Work order:
Give the records again exactly. Pictures do not belong in the copy.

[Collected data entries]
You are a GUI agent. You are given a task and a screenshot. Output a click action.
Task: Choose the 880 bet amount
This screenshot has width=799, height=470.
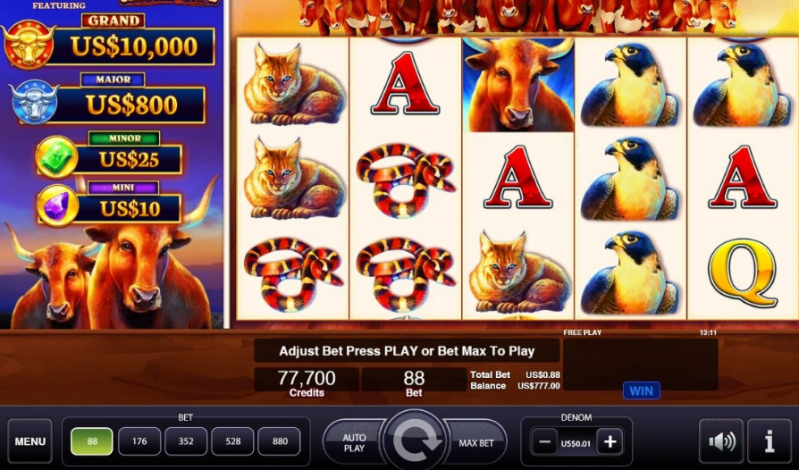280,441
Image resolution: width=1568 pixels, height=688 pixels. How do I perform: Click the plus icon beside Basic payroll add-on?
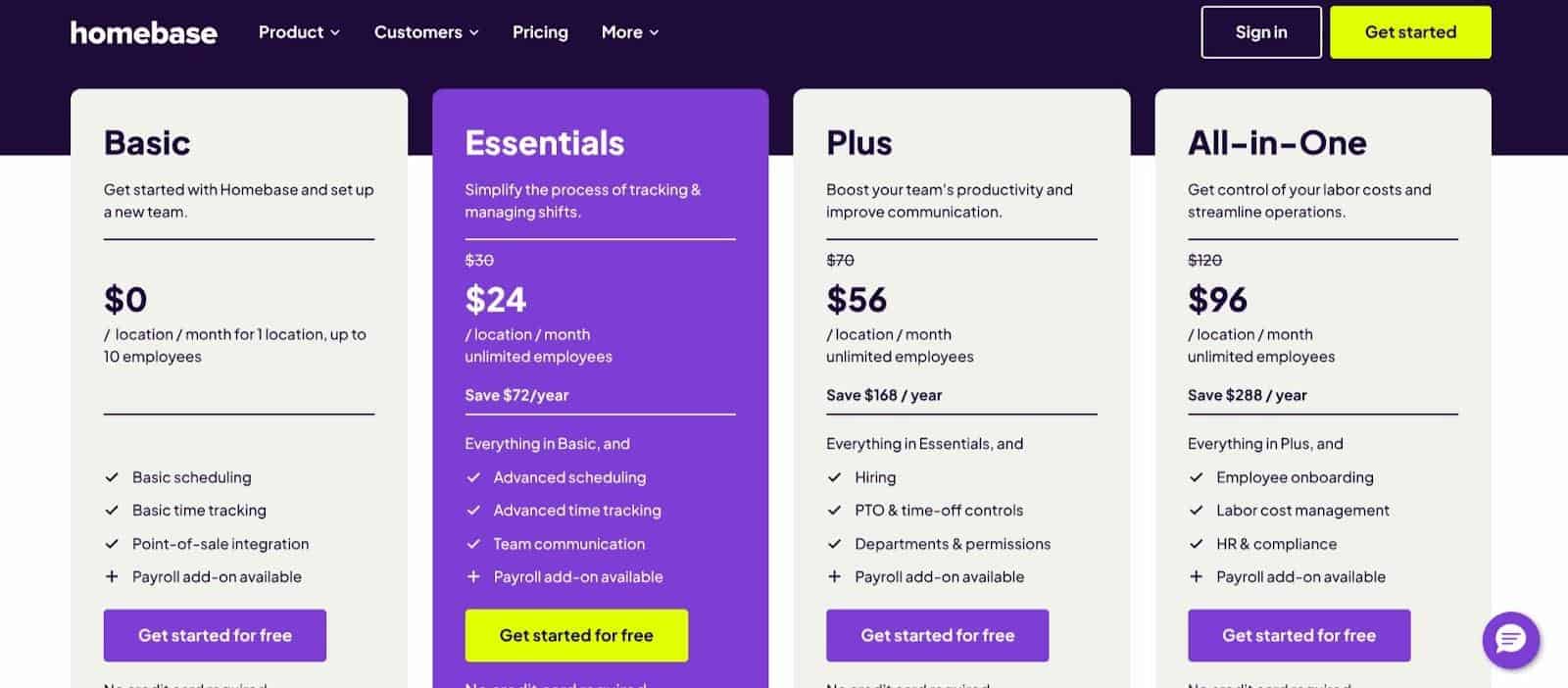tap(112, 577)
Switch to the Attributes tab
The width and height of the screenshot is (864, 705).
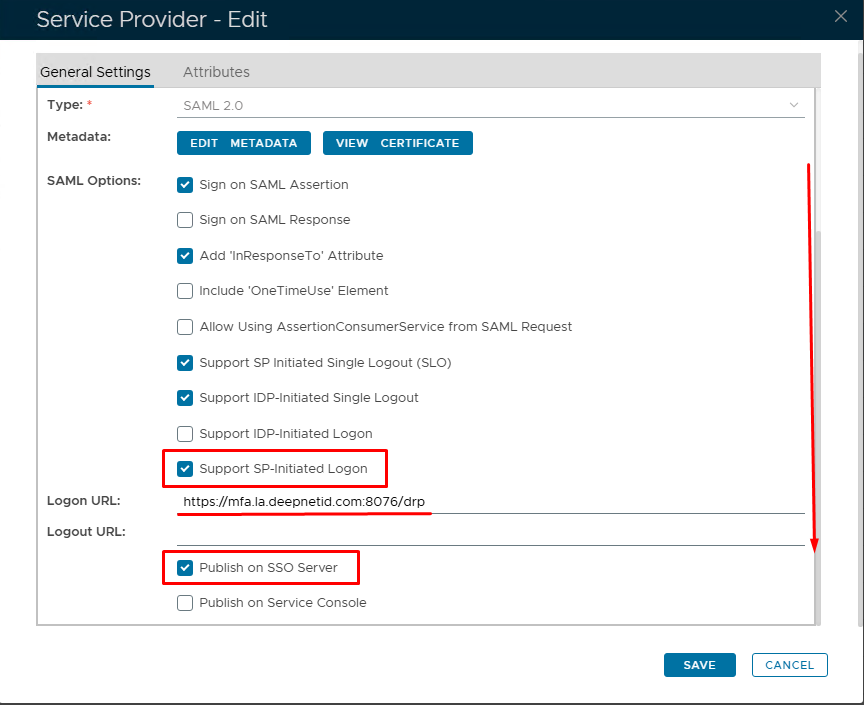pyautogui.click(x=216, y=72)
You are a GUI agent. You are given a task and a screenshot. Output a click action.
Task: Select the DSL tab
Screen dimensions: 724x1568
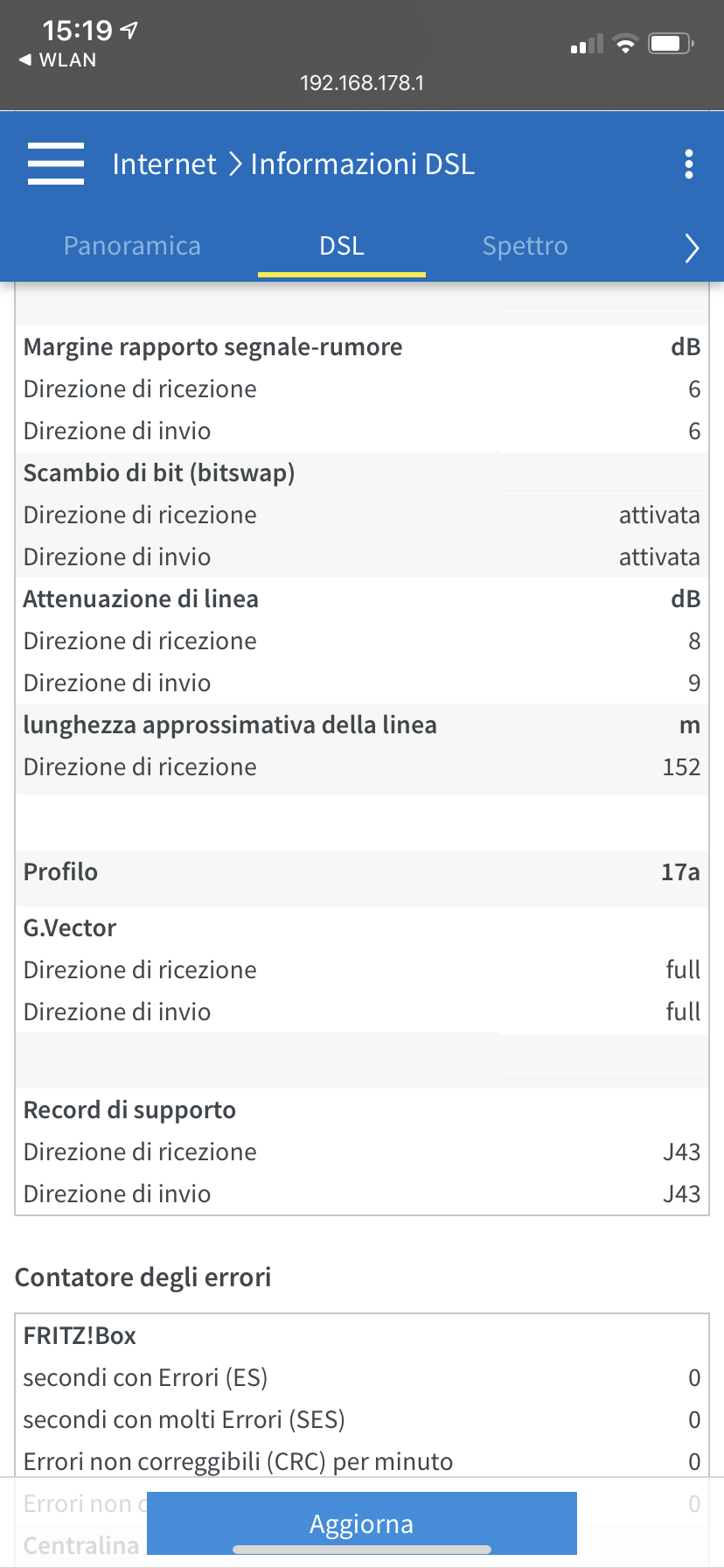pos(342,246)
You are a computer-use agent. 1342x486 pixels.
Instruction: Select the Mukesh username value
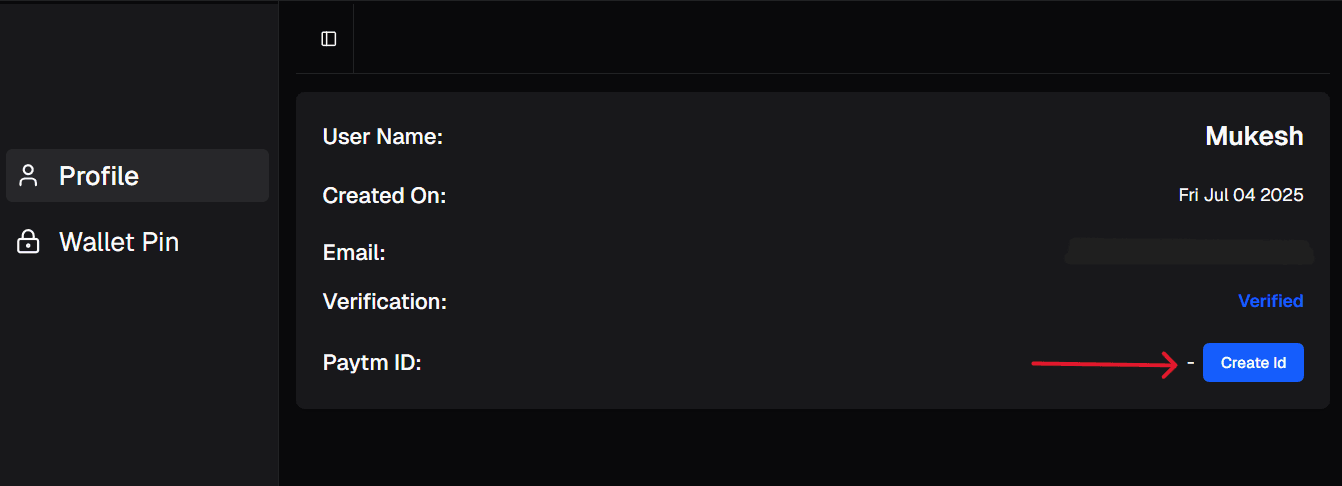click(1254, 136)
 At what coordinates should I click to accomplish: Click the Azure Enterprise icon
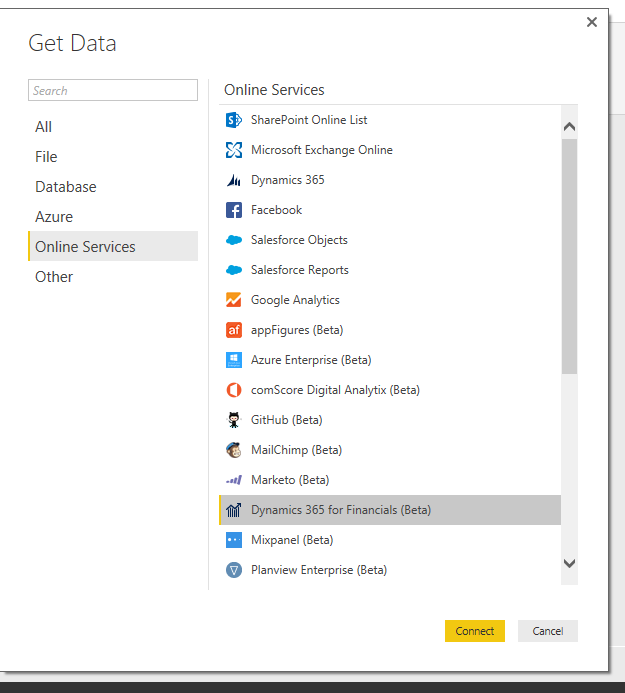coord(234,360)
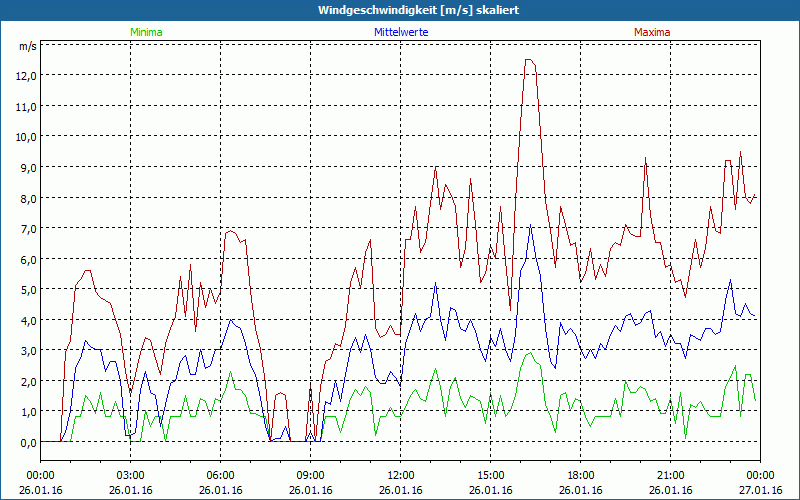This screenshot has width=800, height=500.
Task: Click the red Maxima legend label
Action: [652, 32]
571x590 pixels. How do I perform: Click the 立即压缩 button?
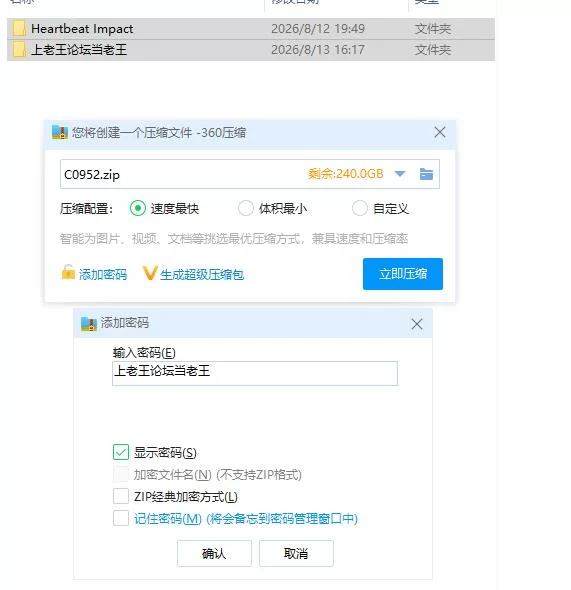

Solution:
You are a GUI agent. You are given a task and a screenshot. Output a click action.
Task: Choose the 880 bet amount
This screenshot has width=799, height=470.
280,441
Image resolution: width=1568 pixels, height=688 pixels. How do I perform: Click the plus icon beside Basic payroll add-on?
tap(112, 577)
Switch to the Attributes tab
The width and height of the screenshot is (864, 705).
pyautogui.click(x=216, y=72)
You are a GUI agent. You are given a task and a screenshot. Output a click action.
Task: Select the DSL tab
Screen dimensions: 724x1568
pos(342,246)
You are a computer-use agent. 1342x486 pixels.
Instruction: Select the Mukesh username value
click(1254, 136)
 At what coordinates should I click to accomplish: Click the Azure Enterprise icon
coord(234,360)
This screenshot has width=800, height=500.
Task: Click the red Maxima legend label
Action: [652, 32]
571x590 pixels. How do I perform: Click the 立即压缩 button?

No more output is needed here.